Comment remédier à ces graves manquements à la qualité du soin qui ne seront peut-être pas assez pris en considération si, nous les malades gravement atteints ou en fin de vie, ne pouvons les faire connaître pour faire remonter ces constats aux instances responsables et crier que nous n’en pouvons plus ?

Bien sûr on objectera que les médecins doivent se protéger, se préserver… Mais alors comment font ceux qui exercent en unités de soins palliatifs ? Sont-ils des êtres exceptionnels ?

Oui, ils le sont, à force de travail sur eux, d’exercice d’humanité, d’amour de leur profession.

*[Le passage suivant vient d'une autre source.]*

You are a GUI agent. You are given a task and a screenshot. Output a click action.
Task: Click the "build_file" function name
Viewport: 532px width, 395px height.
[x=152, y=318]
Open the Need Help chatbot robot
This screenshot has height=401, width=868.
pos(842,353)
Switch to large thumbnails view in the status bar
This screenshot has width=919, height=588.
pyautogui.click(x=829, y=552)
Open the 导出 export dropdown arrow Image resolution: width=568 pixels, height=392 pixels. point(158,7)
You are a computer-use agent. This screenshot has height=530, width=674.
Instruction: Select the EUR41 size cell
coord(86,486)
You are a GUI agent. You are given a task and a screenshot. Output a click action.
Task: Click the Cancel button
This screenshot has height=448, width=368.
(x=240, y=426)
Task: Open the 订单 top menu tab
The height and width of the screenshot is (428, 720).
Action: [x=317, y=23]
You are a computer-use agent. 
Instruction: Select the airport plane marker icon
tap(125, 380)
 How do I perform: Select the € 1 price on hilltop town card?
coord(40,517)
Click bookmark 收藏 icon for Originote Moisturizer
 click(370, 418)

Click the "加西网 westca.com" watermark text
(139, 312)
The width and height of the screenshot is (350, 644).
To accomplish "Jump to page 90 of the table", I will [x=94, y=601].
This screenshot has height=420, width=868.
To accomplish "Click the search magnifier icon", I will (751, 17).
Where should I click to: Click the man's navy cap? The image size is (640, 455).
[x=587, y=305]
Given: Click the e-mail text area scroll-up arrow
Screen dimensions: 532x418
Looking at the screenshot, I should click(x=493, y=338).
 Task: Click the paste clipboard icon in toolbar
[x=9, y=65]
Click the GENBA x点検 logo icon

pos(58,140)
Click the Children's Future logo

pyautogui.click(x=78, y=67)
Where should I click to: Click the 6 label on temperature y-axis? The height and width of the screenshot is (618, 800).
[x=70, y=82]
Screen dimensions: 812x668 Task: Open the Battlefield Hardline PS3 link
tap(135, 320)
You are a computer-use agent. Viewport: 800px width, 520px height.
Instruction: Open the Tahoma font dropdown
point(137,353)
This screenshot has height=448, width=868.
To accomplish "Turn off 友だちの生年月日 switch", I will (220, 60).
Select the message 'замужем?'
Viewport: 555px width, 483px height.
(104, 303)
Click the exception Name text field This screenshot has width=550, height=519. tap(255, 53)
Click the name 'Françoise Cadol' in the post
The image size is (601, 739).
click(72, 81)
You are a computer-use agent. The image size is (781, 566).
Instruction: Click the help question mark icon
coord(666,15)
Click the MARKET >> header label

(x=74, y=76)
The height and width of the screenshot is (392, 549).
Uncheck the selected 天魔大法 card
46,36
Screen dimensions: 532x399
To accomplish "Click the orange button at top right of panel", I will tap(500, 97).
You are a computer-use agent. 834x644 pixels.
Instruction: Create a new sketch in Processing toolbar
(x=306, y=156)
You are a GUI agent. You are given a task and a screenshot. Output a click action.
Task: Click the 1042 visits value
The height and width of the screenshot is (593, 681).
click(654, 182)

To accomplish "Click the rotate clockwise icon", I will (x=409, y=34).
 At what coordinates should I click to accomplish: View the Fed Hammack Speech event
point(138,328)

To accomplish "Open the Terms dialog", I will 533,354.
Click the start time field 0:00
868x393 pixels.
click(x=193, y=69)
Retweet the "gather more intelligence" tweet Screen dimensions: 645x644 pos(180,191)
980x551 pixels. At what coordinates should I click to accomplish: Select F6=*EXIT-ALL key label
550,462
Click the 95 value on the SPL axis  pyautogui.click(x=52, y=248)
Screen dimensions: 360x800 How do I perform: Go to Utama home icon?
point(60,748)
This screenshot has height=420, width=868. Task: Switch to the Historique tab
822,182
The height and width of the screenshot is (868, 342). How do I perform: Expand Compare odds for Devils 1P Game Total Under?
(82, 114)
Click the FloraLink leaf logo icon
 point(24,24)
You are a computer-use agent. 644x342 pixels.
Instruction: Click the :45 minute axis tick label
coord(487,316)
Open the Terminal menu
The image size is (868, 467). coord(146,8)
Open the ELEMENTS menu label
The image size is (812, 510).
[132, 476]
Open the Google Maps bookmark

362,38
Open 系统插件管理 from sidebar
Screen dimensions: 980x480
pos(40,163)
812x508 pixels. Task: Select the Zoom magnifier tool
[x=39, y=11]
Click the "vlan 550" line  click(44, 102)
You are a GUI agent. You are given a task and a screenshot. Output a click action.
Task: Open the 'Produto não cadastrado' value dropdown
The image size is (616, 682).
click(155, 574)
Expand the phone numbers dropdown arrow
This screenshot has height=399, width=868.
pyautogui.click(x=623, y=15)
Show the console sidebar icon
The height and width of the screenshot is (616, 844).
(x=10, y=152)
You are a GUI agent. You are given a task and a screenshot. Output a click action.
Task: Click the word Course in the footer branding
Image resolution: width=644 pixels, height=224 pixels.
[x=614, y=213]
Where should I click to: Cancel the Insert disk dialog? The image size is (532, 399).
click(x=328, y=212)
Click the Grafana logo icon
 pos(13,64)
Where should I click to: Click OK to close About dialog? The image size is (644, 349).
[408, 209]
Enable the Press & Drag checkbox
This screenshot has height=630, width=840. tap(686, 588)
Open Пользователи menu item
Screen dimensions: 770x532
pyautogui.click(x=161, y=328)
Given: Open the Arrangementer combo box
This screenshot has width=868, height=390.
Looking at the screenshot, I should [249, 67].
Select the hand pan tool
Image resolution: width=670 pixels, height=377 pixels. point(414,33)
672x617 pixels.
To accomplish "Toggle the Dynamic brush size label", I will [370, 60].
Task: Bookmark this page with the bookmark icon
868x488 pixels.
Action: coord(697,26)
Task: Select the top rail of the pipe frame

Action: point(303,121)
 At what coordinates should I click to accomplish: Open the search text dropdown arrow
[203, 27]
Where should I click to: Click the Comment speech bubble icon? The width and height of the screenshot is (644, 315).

Mais vous ne m’empêcherez pas de souhaiter que tous les médecins devraient être ces êtres exceptionnels !

 

1 comment to Crier aux médecins qui ne savent pas l’entendre que nous n’en pouvons plus

  • Lacroix Jean-Pierre

    Bien sûr que non, chère Marie-Odile, tous les médecins ne peuvent être des êtres exceptionnels, pas plus que les boulangers, les ecclésiastiques ou les nonnes ne le sont. Et c’est très bien ainsi et cela n’empêche personne de faire les efforts nécessaires pour s’améliorer un tant soit peu pour mieux et plus aimer son prochain. Grosses bises.